> DIRECTIONS:
• a. Please translate this sentence from the comic strip commentary into Spanish: "Oh, also, Grandpa Jim is dying or something."
• b. Repeat the comic strip commentary word for word from "For Better Or" to "thinks and feels).".
• c. Write what comes next in the comic strip commentary, starting after its final sentence.

> EXCERPT TO READ:
I am sadly far removed from the good, honest, manly work that goes on aboard boats, so the only association I have with the phrase “cabin boy” is “teenage sexual plaything for lonely sailors.” Presumably there’s something nautical that a cabin boy would be making himself useful for, but if thirtysomething landlubber jerkface Rex Morgan could actually do something productive on board other than show off his manly chest so that Lenore and/or her crew can get their jollies, I’d love to hear it.

For Better Or For Worse, 8/16/08

Oh, also, Grandpa Jim is dying or something. I’m going to pass over the tiresome melodrama here for the moment (if he really didn’t want to spoil her day, then why did he go and have a heart attack in the middle of it?); I mostly want to comment on Uncle Phil’s creepy, glowing eyes in the next-to-last panel. Though it’s not entirely clear what they’re supposed to denote, this is a very striking effect, so much so that I immediately remembered the last time I saw it in this strip: the day that Liz and Anthony half-assedly got engaged. One can only assume that it denotes the imminent death of something wonderful and precious (e.g., Liz’s grandfather, Liz’s carefree existence as a human being who thinks and feels).

[Entries showing where items appear]
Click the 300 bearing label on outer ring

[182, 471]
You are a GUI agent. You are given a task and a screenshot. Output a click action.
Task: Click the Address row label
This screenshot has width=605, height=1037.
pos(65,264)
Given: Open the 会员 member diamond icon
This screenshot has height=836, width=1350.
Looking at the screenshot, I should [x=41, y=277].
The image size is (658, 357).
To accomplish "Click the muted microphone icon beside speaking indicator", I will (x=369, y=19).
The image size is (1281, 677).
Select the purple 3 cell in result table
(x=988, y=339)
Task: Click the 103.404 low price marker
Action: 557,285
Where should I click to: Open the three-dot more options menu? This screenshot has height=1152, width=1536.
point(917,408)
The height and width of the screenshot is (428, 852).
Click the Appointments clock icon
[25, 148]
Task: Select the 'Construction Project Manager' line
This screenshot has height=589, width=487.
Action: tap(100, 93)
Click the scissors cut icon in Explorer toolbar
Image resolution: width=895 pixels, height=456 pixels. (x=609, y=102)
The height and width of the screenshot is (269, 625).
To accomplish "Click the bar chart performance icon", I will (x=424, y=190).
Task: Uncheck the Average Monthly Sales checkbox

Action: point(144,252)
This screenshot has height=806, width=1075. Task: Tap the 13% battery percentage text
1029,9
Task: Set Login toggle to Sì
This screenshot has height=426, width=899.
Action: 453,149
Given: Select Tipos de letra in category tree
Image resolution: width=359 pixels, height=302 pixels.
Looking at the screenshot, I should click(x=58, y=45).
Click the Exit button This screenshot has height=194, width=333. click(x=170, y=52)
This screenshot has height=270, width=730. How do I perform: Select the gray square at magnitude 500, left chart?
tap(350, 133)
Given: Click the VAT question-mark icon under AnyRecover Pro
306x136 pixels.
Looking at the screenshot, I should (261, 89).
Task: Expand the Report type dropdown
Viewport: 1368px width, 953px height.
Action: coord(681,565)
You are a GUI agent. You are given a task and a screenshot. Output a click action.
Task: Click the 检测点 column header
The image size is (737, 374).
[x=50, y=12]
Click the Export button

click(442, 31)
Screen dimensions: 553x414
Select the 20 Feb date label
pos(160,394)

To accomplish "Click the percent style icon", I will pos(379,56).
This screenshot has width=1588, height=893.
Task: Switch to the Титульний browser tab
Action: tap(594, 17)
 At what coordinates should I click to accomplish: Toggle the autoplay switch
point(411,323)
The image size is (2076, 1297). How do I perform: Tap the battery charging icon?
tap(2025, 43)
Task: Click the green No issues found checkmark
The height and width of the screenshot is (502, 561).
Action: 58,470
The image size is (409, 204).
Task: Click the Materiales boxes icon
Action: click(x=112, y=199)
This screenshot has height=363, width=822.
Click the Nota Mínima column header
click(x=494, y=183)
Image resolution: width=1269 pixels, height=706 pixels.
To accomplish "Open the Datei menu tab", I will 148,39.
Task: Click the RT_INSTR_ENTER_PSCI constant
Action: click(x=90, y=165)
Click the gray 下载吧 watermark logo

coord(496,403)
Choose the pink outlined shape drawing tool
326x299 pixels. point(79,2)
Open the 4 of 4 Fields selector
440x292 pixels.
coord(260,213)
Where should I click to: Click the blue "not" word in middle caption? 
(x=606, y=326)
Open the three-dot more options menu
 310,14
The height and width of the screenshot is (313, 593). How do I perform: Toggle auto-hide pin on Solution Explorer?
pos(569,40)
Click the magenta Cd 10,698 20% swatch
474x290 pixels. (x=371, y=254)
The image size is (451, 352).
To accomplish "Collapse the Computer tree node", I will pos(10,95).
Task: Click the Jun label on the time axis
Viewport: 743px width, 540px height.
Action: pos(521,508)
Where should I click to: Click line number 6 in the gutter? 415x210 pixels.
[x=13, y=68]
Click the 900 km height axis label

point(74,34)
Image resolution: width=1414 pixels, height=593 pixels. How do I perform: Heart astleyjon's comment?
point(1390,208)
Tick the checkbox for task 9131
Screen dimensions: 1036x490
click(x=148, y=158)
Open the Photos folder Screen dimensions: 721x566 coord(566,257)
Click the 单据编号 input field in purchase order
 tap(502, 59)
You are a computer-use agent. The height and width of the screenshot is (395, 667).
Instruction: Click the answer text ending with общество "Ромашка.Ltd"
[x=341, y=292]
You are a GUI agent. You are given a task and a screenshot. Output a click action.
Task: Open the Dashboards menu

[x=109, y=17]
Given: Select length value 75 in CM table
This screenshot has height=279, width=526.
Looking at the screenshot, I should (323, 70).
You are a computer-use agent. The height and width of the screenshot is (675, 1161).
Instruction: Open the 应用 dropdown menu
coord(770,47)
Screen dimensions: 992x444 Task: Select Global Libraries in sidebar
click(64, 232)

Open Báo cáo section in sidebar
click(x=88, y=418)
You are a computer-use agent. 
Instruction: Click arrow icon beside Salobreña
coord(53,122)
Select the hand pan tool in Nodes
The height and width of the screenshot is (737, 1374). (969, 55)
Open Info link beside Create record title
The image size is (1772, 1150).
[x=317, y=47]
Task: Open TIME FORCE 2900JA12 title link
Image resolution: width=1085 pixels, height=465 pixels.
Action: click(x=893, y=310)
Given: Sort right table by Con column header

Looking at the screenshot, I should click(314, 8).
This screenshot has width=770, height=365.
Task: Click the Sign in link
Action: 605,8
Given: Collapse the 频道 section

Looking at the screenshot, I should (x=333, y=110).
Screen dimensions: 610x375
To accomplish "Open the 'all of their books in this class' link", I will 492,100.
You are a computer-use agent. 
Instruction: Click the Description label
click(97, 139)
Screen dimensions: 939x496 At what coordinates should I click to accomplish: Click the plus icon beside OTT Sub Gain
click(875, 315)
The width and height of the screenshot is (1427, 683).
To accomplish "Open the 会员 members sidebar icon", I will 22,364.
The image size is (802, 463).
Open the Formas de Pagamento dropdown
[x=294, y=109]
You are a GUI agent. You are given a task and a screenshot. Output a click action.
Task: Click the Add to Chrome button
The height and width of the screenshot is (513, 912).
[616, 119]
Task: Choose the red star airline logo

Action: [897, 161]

> ANSWERS FOR THIS EXERCISE:
• a. Ah, además, el abuelo Jim se está muriendo o algo así.

• b.
For Better Or For Worse, 8/16/08

Oh, also, Grandpa Jim is dying or something. I’m going to pass over the tiresome melodrama here for the moment (if he really didn’t want to spoil her day, then why did he go and have a heart attack in the middle of it?); I mostly want to comment on Uncle Phil’s creepy, glowing eyes in the next-to-last panel. Though it’s not entirely clear what they’re supposed to denote, this is a very striking effect, so much so that I immediately remembered the last time I saw it in this strip: the day that Liz and Anthony half-assedly got engaged. One can only assume that it denotes the imminent death of something wonderful and precious (e.g., Liz’s grandfather, Liz’s carefree existence as a human being who thinks and feels).

• c.
Marvin, 8/16/08

Here’s a question that has puzzled generations of professional humorists. Imagine that you have a terrible, terrible joke. This joke has nothing to do with the interests or concerns of babies. If that joke were stretched out over three panels, and thought-ballooned by three near-identical drawings of a heavy-lidded, sullen, unlikeable infant, would it become funny, or at least less unfunny? Thanks to the bravery of this Marvin, we now know that the answer is a resounding “no”!

Dick Tracy, 8/16/08

Another philosophical conundrum: Is depicting a mangled human being, his flesh torn to ribbons by his own savage dogs, somehow acceptable for the comics pages if an onlooker makes some half-assed wordplay comparing the poor soul to a pork chop or t-bone steak of the sort that you’d see for sale in your local supermarket? Based on the absence of outraged letters demanding the removal of Dick Tracy from all newspapers everywhere, the answer is apparently “yes”!